I can imagine the first Native American, or the first European settler, coming upon it, with no idea that it was there. Because it does sort of just sneak up on you. Regular flat mountain desert turns to woodsy and then this:
If one believes in the forces of nature, that this world is a natural world formed through processes that take millions of years, then the Grand Canyon should rank as the pinnacle of all the actions that formed the earth as we know it.
Geologists tell us that the Kaibab limestone that forms the rims of the canyon was formed 270 million years ago, and the older rocks at the bottom date to 1,840 million years ago. But the canyon itself was formed over the last 5-6 million years.
It was a cloudy, windy day when we were there.
Some believe that the Grand Canyon, and all the beauty of the earth, is part of the handiwork of God.
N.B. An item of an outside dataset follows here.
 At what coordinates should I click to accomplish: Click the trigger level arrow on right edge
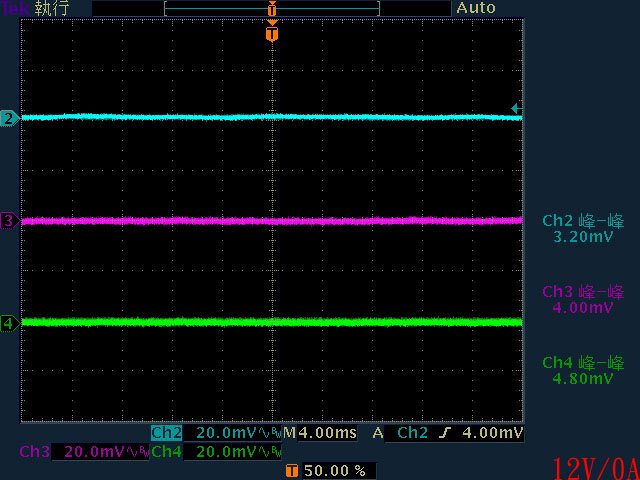(x=515, y=108)
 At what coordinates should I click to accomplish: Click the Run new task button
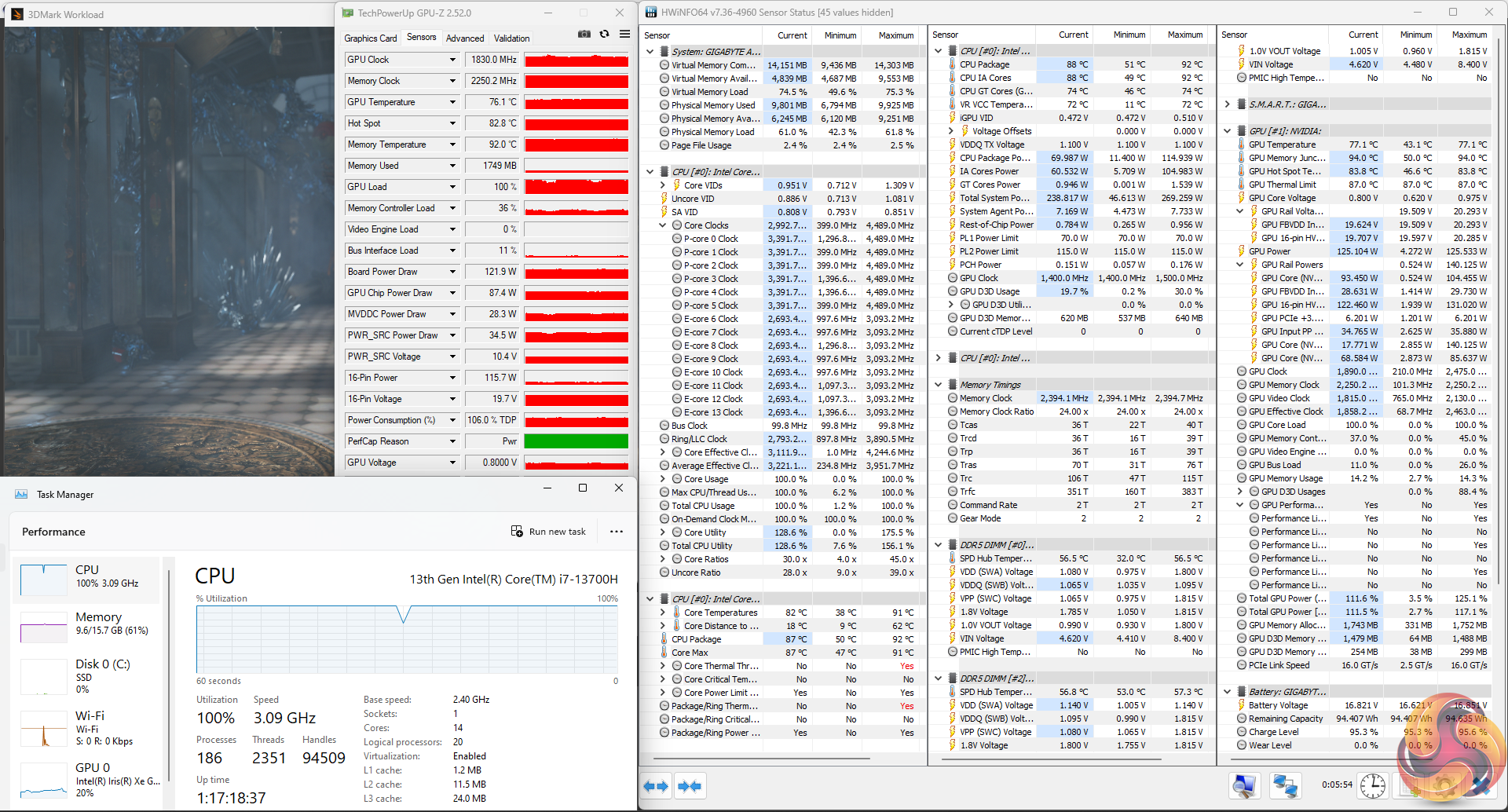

If so, this is his finest work, the colors and the breadth and depth of the canyon are almost impossible to comprehend, even when standing right there looking in to it. The sun was trying to come out when I took this picture.
Most probably believe in both God and nature, and by this I do not mean "Intelligent Design," which to me is an attempt to take real science out of the picture.
From the South Rim you can hike down into the canyon to plateau point...you can see the trail leading out to the point right in the middle of this photo... or even further down to the floor of the canyon where there is a lodge and campground.
We started down the trail, with no intention of going to the bottom. In fact there are signs advising not to try to hike to the bottom and back in one day, that people die trying. There are emergency phones along the trail, and water, and even rest rooms.
We would like to go to the bottom, but if we ever do, we will let the mules do the work. Here, looking like ants, is a convoy of mules with riders returning from the canyon.
One other way to explore the canyon is riding on the Grand Canyon Railway.
At any rate, be glad that in 1908 Teddy Roosevelt declared the Canyon a National Monument, and that in 1919 Congress declared the area a National Park. It deserves a visit by everyone.